§ WHAT TO PRODUCE: Below this line are records; transcribe exactly the lines between the one holding "Task: Click Russia's 2.00 B audience value" and the one holding "Task: Toggle lock on the second source", inclusive, and omit the pictures.

§ PROVIDED RECORDS:
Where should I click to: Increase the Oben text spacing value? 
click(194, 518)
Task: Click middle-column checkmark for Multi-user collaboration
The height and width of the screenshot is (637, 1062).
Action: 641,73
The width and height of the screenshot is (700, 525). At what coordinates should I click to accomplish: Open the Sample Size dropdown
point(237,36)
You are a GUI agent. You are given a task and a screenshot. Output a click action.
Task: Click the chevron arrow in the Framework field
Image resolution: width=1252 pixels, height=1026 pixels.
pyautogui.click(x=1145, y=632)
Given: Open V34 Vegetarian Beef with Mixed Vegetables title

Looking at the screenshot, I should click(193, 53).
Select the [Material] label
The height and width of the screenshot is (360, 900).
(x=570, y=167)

...

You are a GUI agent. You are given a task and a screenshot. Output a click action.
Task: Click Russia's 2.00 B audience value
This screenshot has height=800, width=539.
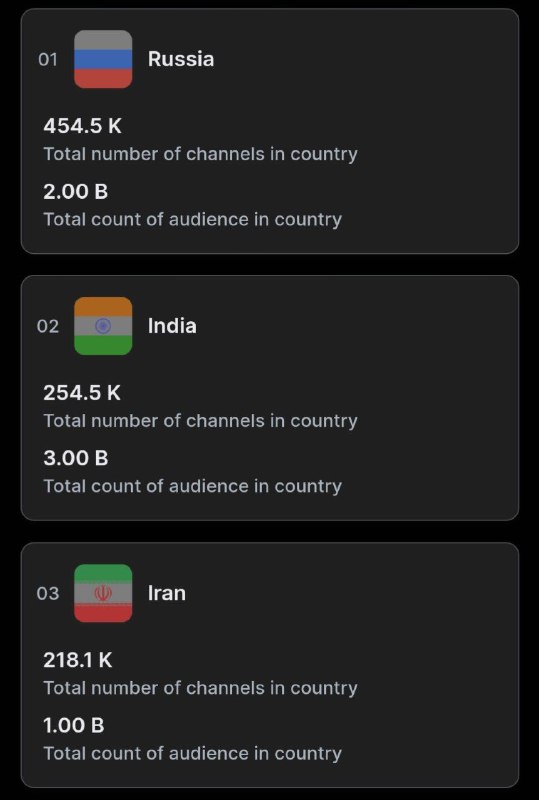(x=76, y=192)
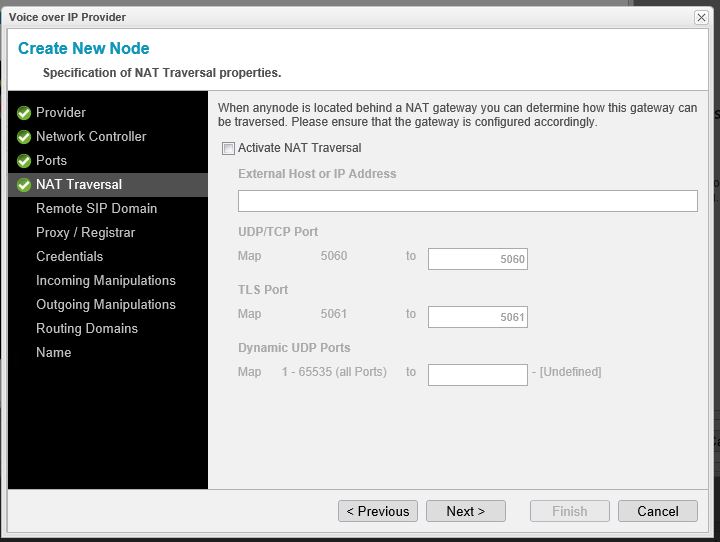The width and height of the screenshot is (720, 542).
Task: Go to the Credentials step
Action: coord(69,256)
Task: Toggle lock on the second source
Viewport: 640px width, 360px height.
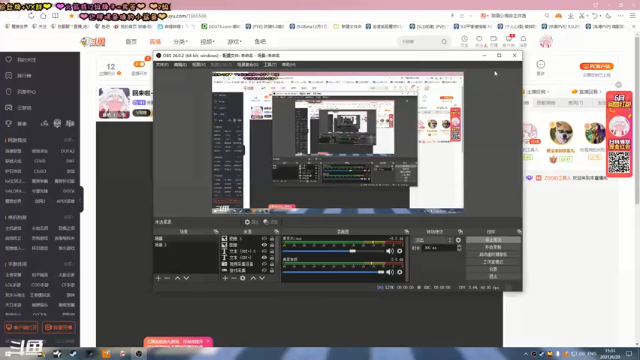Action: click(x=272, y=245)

* * *

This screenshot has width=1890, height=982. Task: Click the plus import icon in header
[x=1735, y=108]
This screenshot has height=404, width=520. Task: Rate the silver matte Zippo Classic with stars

§ YOUR RESPONSE:
Task: Click Russia's 2.00 B audience value
This screenshot has height=800, width=539.
(x=76, y=192)
The width and height of the screenshot is (720, 542).
Task: Go to the Credentials step
Action: coord(69,256)
Task: Toggle lock on the second source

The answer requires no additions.